Andrew McCaffery - Global CIO, Asset Management

Um die Inflation in den Griff zu bekommen, werden die Notenbanken auch im Jahr 2023 nicht von ihrer restriktiven Geldpolitik ablassen. Das verlangt Fingerspitzengefühl. Eine verfehlte Notenbankpolitik hätte gravierende Folgen.

Wer auf ein schnelles Ende der restriktiven Geldpolitik der US-Notenbank, der Europäischen Zentralbank und der Bank of England hofft, muss sich für das Jahr 2023 auf eine Enttäuschung einstellen. Im August erklärte Fed-Chef Jerome Powell die Bändigung der Inflation zum langfristigen Ziel und stellte damit auch weiter steigende Leitzinsen in Aussicht. 

Nur eine erhebliche Verschlechterung wirtschaftlicher Kennzahlen könnte die Notenbanker zu einem Kurswechsel oder „Pivot“ bewegen, also zur Abkehr vom raschen Straffungskurs. Anzeichen für unliebsame Nebeneffekte beobachten wir bereits am US-Immobilienmarkt: Dort belasten hohe Hypothekenzinsen und steigende Kosten die Nachfrage. Doch solange die Inflation hartnäckig hoch und der Arbeitsmarkt weitgehend stabil bleiben, sind keine kurzfristigen Lockerungen zu erwarten.

 

Finanzielle Rahmenbedingungen verengen sich global

Achtung vor „Überstraffung“

Damit allerdings steigt die Gefahr, dass die Fed ihre Rosskur überstrapaziert, ohne es zu merken. Die Notenbank steht vor komplexen Entscheidungen: So können Zinserhöhungen die Inflation möglicherweise weiter bremsen. Zugleich hemmen steigende Zinsen aber auch die Konjunktur, denn teureres Geld verteuert Investitionen. Der Preis, der für den Kampf gegen Inflation gezahlt werden muss, lautet also Wirtschaftsschwäche. Hier das richtige Maß zu finden, ist auch deshalb so schwer, weil sich die Wirkungen einer Zinsänderung erst verzögert entfalten. Das Fenster, um rechtzeitig gegenzusteuern, ist also klein – und die Datenlage schlecht. 

In Bezug auf den Arbeitsmarkt etwa müssen sich die Währungshüter größtenteils an rückblickenden Daten orientieren.
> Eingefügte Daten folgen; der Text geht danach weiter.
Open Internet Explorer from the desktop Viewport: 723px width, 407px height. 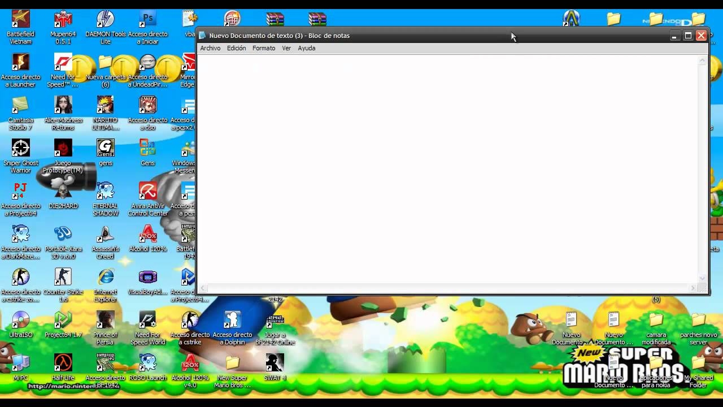[105, 278]
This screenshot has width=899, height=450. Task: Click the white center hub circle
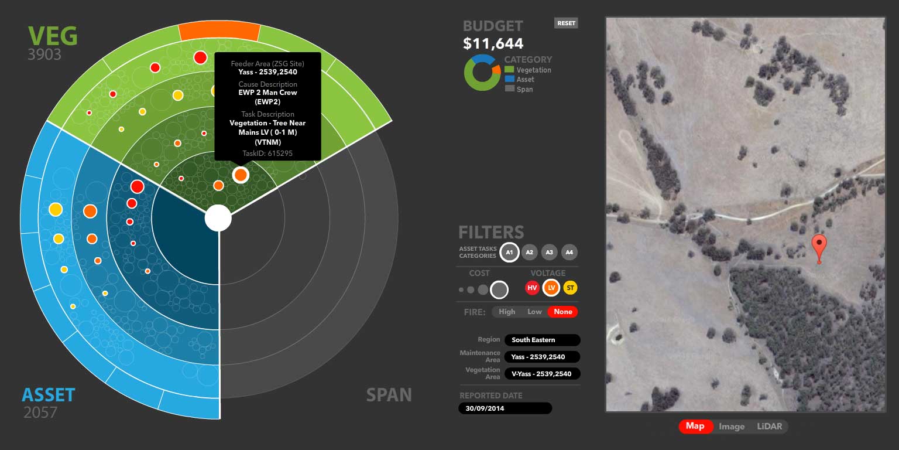click(x=218, y=219)
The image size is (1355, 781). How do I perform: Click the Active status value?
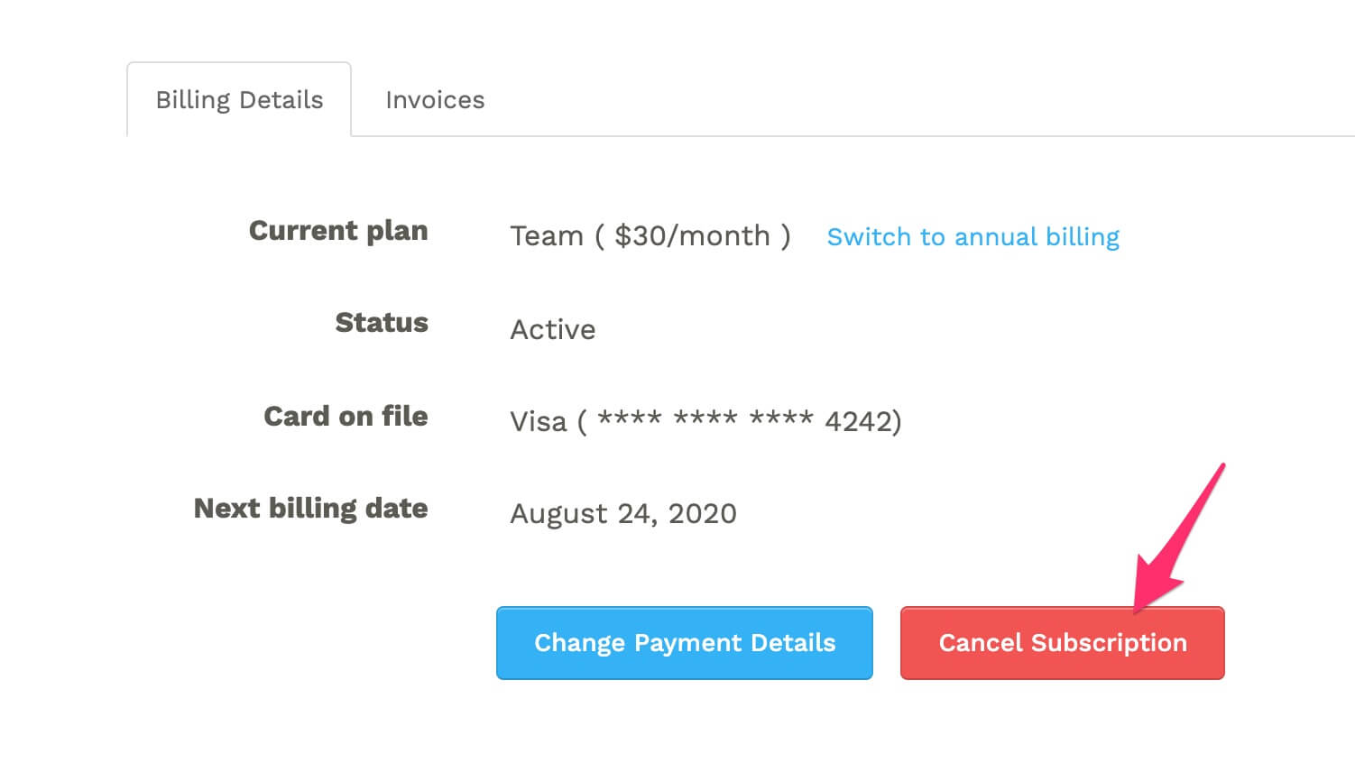[553, 329]
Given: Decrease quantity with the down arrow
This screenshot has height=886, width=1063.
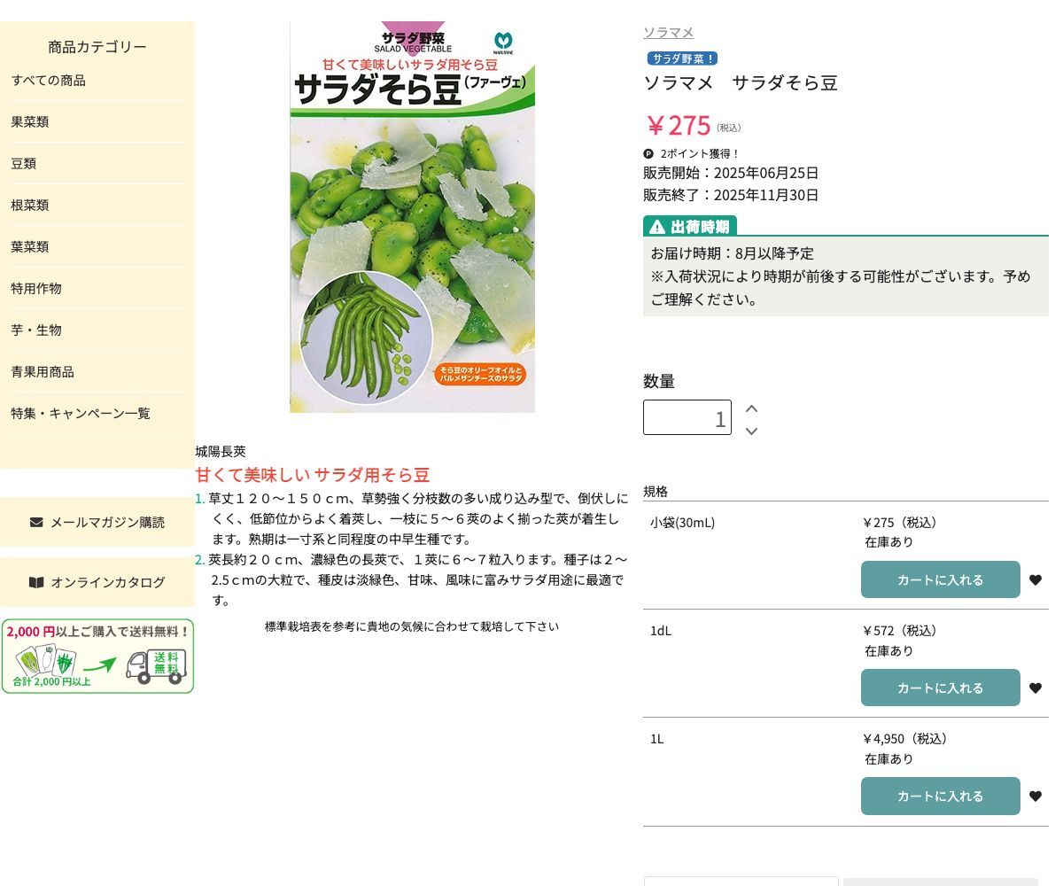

Offenbart der Arbeitsmarkt erst einmal sichtbare Anzeichen von Schwäche, könnte es für die US-Wirtschaft aber schon zu spät sein. Die realen Zinssätze sind bereits seit einiger Zeit positiv, in Teilen liegen sie schon wieder auf dem Niveau vor der großen Finanzkrise im Jahr 2007. 

Zugleich sind viele Marktteilnehmer inzwischen auch deutlich höher verschuldet, schließlich war Geld zehn Jahre lang extrem billig. Höhere Kreditzinsen können sie vermutlich nur über einen begrenzten Zeitraum bedienen – das gilt für Unternehmen, private Schuldner und auch Staaten. Hält die US-Notenbank also an ihrem Kurs fest, bis die Inflation wieder bei zwei Prozent liegt, besteht die Gefahr, dass die harte Landung gar zur Bruchlandung wird.

 

Inflation drückt Rendite: Prognosen zehnjähriger Durchschnittsrendite nach Inflationsrate

Gefährliche Fiskalpolitik

Im Jahr 2023 entscheidet nicht nur das Handeln der Zentralbanken, sondern auch die Fiskalpolitik über die makroökonomischen Aussichten. Im Umfeld hoher Inflationsraten und steigender Zinssätze werden die Regierungen vieler Volkswirtschaften versuchen, Konjunktureinbrüche durch fiskalpolitische Förderung abzufedern. Geldpolitische Straffung und fiskalische Fehleinschätzungen können dabei einen gefährlichen Cocktail ergeben, wie die britische Regierung erst kürzlich bewies. Dort schickte das Steuerentlastungspaket der kurzzeitigen Premierministerin Liz Truss das Pfund auf Talfahrt und verschreckte Marktteilnehmer, bis die Bank of England intervenierte. Dieser Vorgang könnte sich 2023 als Kanarienvogel in der Kohlemine erweisen, wie ein britisches Sprichwort sagt – also als ein abschreckendes und mahnendes Beispiel dafür, wie man besser keine Politik macht.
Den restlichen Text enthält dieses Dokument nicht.